Hoy buscamos las ruinas de la cárcel de Sócrates
en las lindes del Ágora y pensamos en la posibilidad de recuperar
esas viejas imágenes
con extrañas máquinas para rastrear en los ayeres de la luz.
Entretanto, el sol plateaba el Egeo,
una mujer tendía la ropa mojada en una azotea
sin presentir el barco que a esa hora
a unos cuantos kilómetros de distancia
giraba lentamente por la bahía,
pequeño en lo profundo, como el barco
que un niño suelta sobre un estanque que ondula.
Pero desde la altura
la mujer y la nave eran la misma imagen
en nuestros ojos, regocijados en la tranquila contemplación,
y entre los dos vivía, atronadora la ciudad,
con leguas de casa blancas y tejas soleadas,
con bruscas callecitas que azulaban los buses sucesivos
y colinas de pinos que no diezma el otoño,
y ese arte de Dios, lleno de personas sin nombre,
sin ayer ni mañana en nuestras almas,
que cruzan y se pierden por las encrucijadas del día.
Después, en el Museo,
vimos el Poseidón de bronce que esgrime desde siempre su tridente invisible.
Es bello imaginar que ese titán perfecto
es el que emerge entre las olas de Virgilio
y envía hacia los montes la legión asustada de los vientos.
Ya es de noche en Atenas.
La lengua griega, insomne, bordea los surtidores rojizos
y estos campos antiguos soportan, sosegados,
todo ese mar de historia que ha vertido sobre ellos el tiempo...

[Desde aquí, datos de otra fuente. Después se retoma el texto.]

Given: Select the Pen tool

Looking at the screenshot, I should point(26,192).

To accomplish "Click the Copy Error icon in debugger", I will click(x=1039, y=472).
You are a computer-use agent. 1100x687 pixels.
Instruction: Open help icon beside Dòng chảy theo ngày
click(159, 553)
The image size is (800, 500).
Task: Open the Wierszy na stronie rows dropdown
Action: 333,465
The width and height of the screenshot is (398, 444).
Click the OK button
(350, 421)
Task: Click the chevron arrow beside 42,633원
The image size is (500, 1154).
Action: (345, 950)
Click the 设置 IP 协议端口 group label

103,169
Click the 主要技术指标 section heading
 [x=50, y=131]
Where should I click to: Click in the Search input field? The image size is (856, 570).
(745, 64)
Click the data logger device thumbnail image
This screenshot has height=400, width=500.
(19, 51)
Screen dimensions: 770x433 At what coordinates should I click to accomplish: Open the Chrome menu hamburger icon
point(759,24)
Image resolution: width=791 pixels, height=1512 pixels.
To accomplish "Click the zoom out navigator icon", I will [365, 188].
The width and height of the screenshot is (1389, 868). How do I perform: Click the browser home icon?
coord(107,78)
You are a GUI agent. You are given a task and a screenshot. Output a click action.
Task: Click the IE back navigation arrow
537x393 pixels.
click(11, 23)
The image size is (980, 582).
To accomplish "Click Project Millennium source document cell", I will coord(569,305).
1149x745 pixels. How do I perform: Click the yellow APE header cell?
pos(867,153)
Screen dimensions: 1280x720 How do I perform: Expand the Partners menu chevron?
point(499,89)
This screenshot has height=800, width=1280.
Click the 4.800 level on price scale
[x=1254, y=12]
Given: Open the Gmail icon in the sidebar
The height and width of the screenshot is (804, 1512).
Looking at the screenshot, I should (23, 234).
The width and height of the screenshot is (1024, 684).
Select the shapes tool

La inmóvil legión de los efebos desnudos,
las losas funerarias, las ánforas pintadas,
los jóvenes caballos eternos que relinchan y saltan
en las salas oscuras,
los templos de Bizancio, los patriarcas barbados
y tantos hombres ciegos en los pasillos y en las calles
que son Edipo y cuya historia, aunque lo ignoran,
ya fue escrita en el verso.
Sentimos el rumor de las hojas quemadas del otoño
y vemos, como Heráclito, las hojas del acanto que caen
desde los capiteles de mármol.
A la sombra de sus guerreros y sus sabios,
bellos varones que cantaron su victoria y su ruina,
enciende la ciudad sobre las colinas, miríadas de luces
y resplandece el mar bajo navíos de leyenda
que van hacia otras islas,
mientras sonríen desde el fondo del tiempo
los poderosos dioses y las blancas esfinges.